About this exercise: Write the data out in full and word for word. Do not include images.

** Opening Working data block **

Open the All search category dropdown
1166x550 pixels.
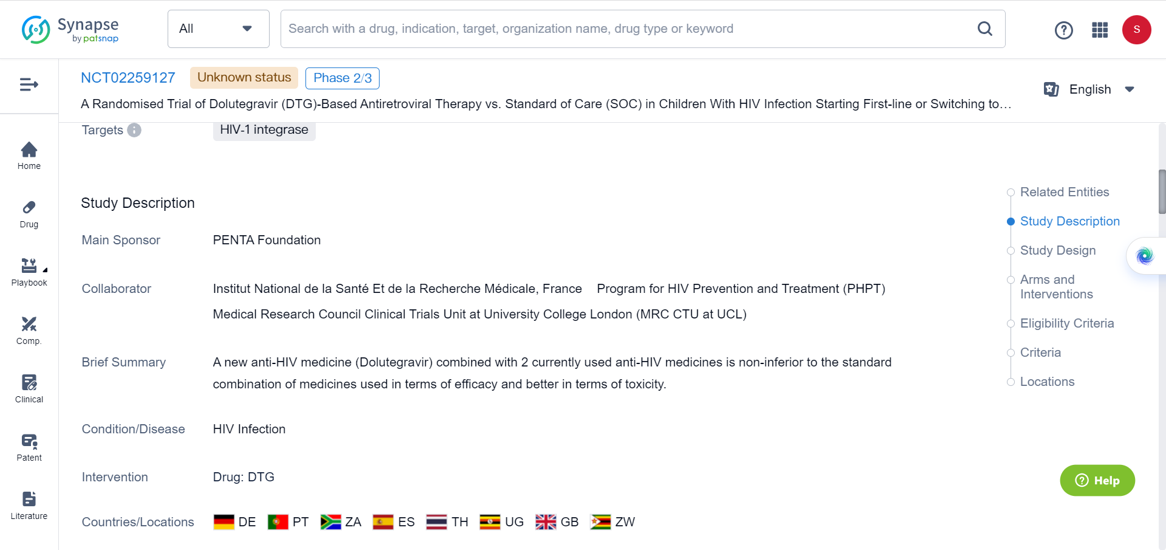tap(218, 29)
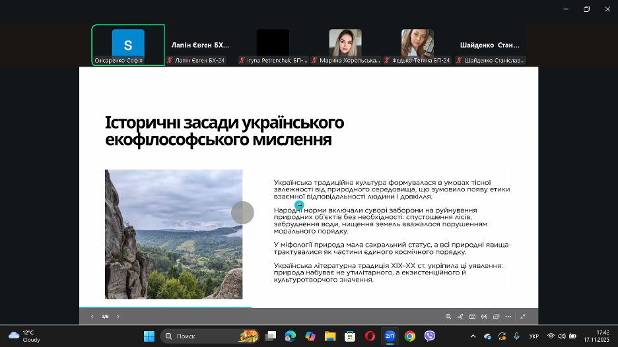This screenshot has width=618, height=347.
Task: Open Zoom app from the taskbar
Action: tap(390, 336)
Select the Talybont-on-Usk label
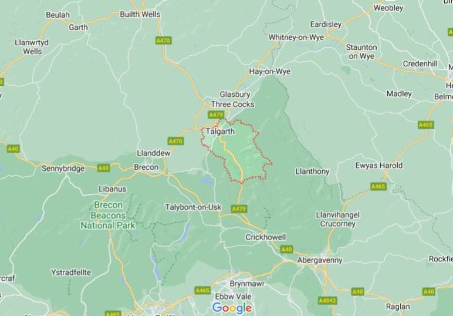The width and height of the screenshot is (453, 316). pyautogui.click(x=193, y=207)
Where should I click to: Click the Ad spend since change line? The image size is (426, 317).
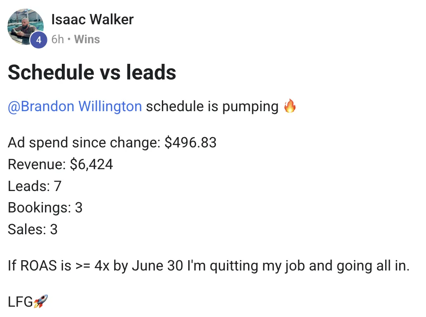pyautogui.click(x=112, y=142)
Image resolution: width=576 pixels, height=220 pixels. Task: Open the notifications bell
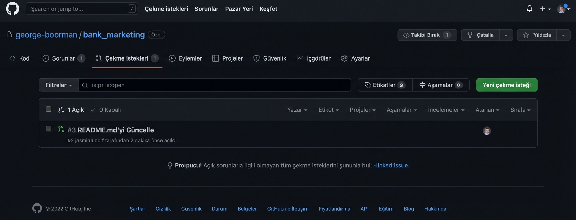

** Closing Working data block **

The completed task:
Open the All search category dropdown
1166x550 pixels.
tap(218, 29)
This screenshot has width=618, height=347.
Task: Open Zoom app from the taskbar
Action: tap(390, 336)
Select the Talybont-on-Usk label
The width and height of the screenshot is (453, 316). pyautogui.click(x=193, y=207)
Where should I click to: Click the Ad spend since change line? The image size is (426, 317).
pyautogui.click(x=112, y=142)
Image resolution: width=576 pixels, height=220 pixels. Task: Open the notifications bell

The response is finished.